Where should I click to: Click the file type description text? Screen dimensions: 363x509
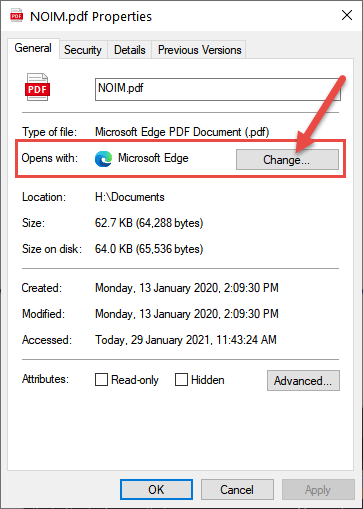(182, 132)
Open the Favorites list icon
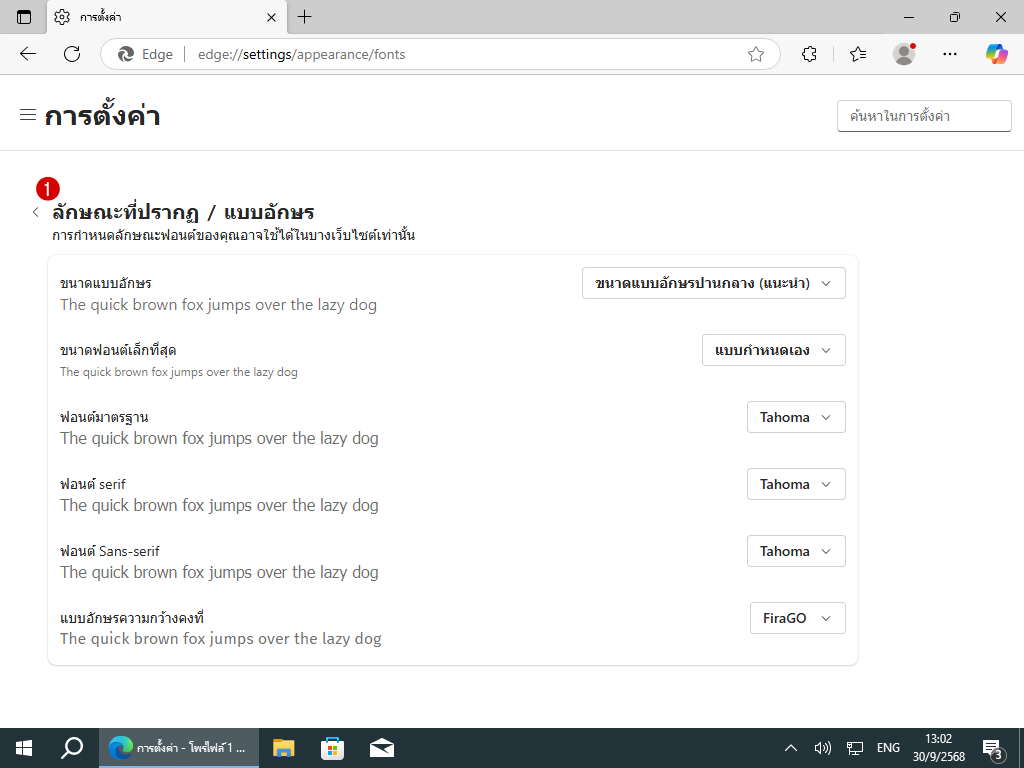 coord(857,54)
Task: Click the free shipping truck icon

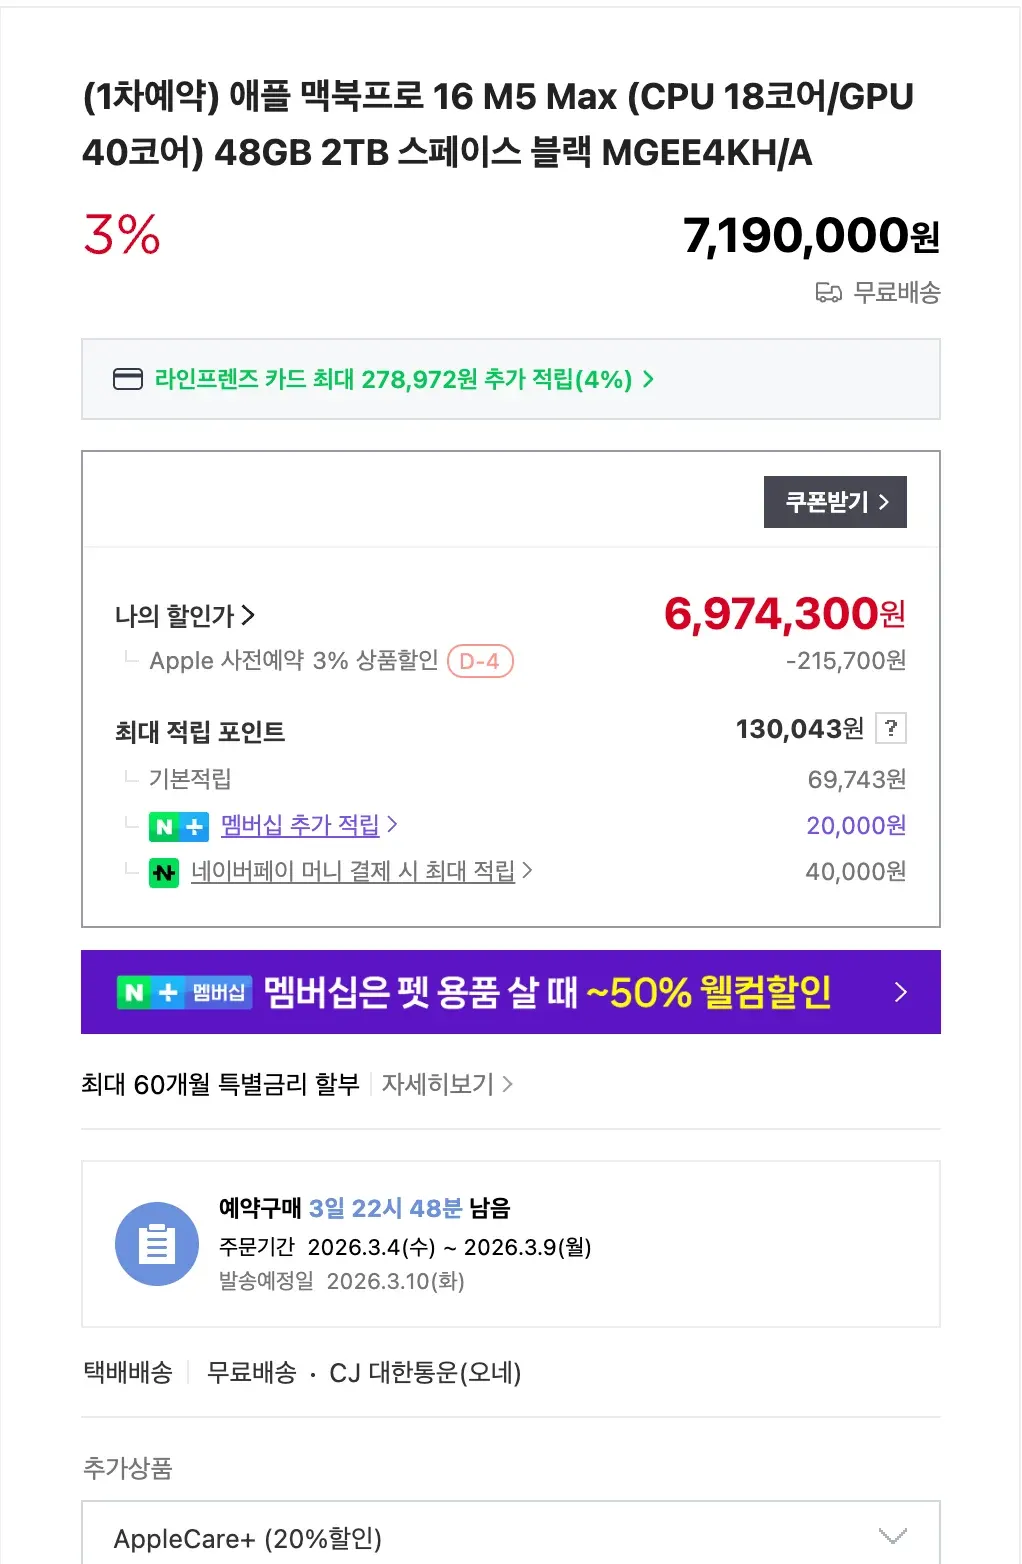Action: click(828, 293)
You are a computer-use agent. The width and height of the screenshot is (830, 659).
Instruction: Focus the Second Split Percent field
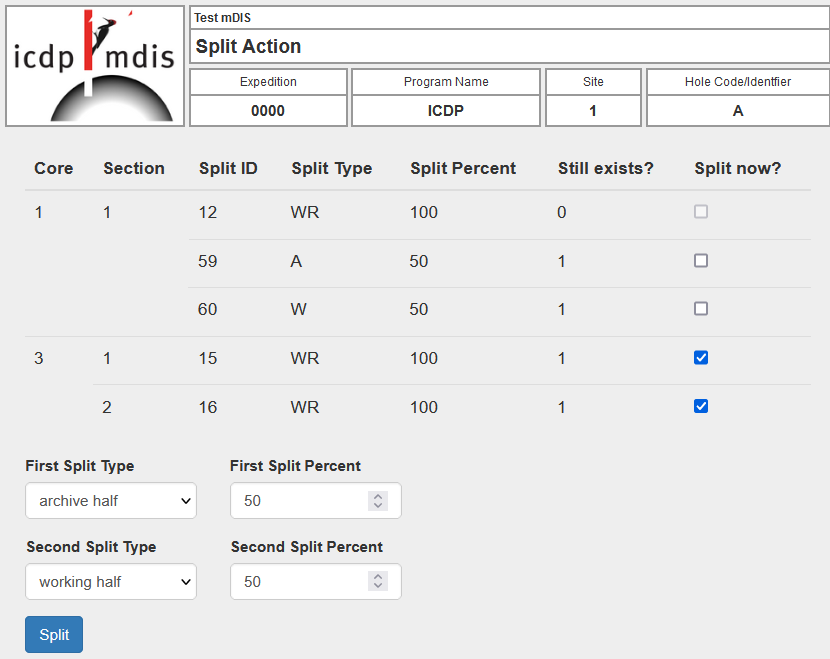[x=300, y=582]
________________________
* [EXERCISE AIM]
Make an exact copy of the records, pictures excluded.

* [ANSWER TO THIS TASK]
Where should I click to: Click the file type description text? Screen dimensions: 363x509
(182, 132)
Open the Favorites list icon
 coord(857,54)
Task: Click the free shipping truck icon

Action: click(828, 293)
You are a computer-use agent. The width and height of the screenshot is (830, 659).
Instruction: Focus the Second Split Percent field
[x=300, y=582]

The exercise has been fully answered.